Los temibles cambios con la llegada de la menopausia, qué dice una ginecóloga
La menopausia marca un antes y un después en la vida de las mujeres. Es el final de los ciclos menstruales, un proceso que, según la Mayo Clinic, se confirma después de doce meses sin menstruación. La doctora Gemma Valls Ricart, especialista en Ginecología y Obstetricia, explica en detalle estos cambios y cómo enfrentarlos.
Uno de los principales factores que influye en los cambios que acompañan a la menopausia es la disminución de los estrógenos y la progesterona, hormonas claves en el equilibrio del cuerpo femenino. Estas afectan el metabolismo hasta el estado emocional. Con la llegada de la menopausia, su reducción es inevitable y tiene consecuencias notables.
La Dra. Valls explica que uno de los primeros efectos de la disminución de estrógenos es el aumento de peso. Muchas mujeres notan cómo la grasa comienza a acumularse en la zona del abdomen. Este cambio no solo afecta la imagen corporal, sino que también aumenta el riesgo de enfermedades metabólicas, como la diabetes tipo 2 y problemas cardiovasculares.
Otro de los síntomas más temidos son los sofocos, a menudo inesperados, y que pueden aparecer varias veces al día y durante la noche. Durante la menopausia, muchas experimentan irritabilidad, ansiedad y, en algunos casos, depresión. Esto se debe a que los estrógenos influyen en la producción de neurotransmisores como la serotonina, que regula el estado de ánimo.

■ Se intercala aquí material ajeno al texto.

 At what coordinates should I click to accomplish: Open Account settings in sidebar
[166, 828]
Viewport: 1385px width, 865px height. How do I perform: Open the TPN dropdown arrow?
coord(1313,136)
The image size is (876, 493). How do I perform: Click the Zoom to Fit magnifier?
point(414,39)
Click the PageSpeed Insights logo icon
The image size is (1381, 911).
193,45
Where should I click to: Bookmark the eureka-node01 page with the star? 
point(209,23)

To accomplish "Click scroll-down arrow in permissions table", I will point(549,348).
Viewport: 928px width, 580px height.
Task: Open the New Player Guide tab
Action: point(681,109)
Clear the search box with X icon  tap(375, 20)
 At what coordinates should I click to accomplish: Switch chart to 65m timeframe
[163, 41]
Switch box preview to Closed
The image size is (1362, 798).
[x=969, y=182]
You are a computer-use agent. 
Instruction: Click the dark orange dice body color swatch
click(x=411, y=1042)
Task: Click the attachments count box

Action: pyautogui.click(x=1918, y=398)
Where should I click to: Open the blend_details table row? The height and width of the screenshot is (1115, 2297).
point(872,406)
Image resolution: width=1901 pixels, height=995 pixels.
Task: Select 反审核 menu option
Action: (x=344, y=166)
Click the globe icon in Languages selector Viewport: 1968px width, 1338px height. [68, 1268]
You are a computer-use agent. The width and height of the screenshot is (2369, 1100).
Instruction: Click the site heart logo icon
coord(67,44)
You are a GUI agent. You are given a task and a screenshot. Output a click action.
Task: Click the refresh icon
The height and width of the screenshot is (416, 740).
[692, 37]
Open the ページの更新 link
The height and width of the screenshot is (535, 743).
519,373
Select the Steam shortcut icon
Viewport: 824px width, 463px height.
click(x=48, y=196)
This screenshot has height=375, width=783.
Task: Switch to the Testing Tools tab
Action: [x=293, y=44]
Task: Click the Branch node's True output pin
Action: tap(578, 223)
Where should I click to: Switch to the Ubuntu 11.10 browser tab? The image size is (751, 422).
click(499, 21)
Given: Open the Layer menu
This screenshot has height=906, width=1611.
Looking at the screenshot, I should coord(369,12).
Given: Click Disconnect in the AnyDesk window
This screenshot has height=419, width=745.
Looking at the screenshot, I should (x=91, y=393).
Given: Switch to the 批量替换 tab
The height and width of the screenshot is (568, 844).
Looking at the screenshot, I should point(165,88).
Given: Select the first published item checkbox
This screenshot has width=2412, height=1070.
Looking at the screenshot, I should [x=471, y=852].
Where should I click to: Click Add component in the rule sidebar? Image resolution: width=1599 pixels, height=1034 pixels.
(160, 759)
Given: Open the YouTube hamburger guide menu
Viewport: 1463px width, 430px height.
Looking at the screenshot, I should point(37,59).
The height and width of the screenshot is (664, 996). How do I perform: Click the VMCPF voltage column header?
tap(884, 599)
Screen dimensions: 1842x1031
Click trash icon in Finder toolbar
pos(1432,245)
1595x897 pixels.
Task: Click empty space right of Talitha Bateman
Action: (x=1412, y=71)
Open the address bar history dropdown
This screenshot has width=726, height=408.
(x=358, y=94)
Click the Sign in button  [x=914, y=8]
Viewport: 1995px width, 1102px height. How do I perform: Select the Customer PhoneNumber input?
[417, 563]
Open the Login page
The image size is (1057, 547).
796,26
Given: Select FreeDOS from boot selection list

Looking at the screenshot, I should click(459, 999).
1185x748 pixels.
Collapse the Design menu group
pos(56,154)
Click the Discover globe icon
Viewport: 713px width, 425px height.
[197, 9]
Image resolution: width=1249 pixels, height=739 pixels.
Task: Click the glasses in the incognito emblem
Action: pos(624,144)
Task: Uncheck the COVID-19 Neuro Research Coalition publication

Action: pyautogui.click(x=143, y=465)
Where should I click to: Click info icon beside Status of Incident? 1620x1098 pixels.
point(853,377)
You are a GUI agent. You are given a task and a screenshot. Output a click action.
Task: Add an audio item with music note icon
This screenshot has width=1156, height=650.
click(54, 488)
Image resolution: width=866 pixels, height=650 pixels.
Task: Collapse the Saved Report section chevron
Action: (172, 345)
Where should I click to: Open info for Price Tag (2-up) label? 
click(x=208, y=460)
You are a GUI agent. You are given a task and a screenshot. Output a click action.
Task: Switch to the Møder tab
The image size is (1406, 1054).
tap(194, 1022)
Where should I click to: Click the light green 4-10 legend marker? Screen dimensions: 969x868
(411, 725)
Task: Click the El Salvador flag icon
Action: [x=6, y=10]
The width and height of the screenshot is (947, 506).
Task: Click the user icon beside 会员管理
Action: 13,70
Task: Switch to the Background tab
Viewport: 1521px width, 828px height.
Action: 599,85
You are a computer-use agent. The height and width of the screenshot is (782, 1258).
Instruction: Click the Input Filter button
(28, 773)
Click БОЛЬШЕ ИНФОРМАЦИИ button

La Dra. Valls señala que estos cambios emocionales son desafiantes, pero es fundamental que las mujeres se den tiempo para adaptarse a esta nueva etapa. Contar con el apoyo de amigos, familiares o incluso de un profesional puede marcar la diferencia. Además, el ejercicio regular y las prácticas de relajación, como el yoga o la meditación, han demostrado ser eficaces para reducir la ansiedad y mejorar el estado de ánimo.
Con la reducción de los estrógenos, las paredes vaginales pierden elasticidad y humedad, lo que genera sequedad vaginal. Este síntoma provoca molestias y dolor durante las relaciones sexuales, lo que lleva a muchas mujeres a evitar la intimidad. El dolor crea un círculo vicioso, ya que la disminución de la actividad sexual afecta también el deseo, disminuyendo la libido.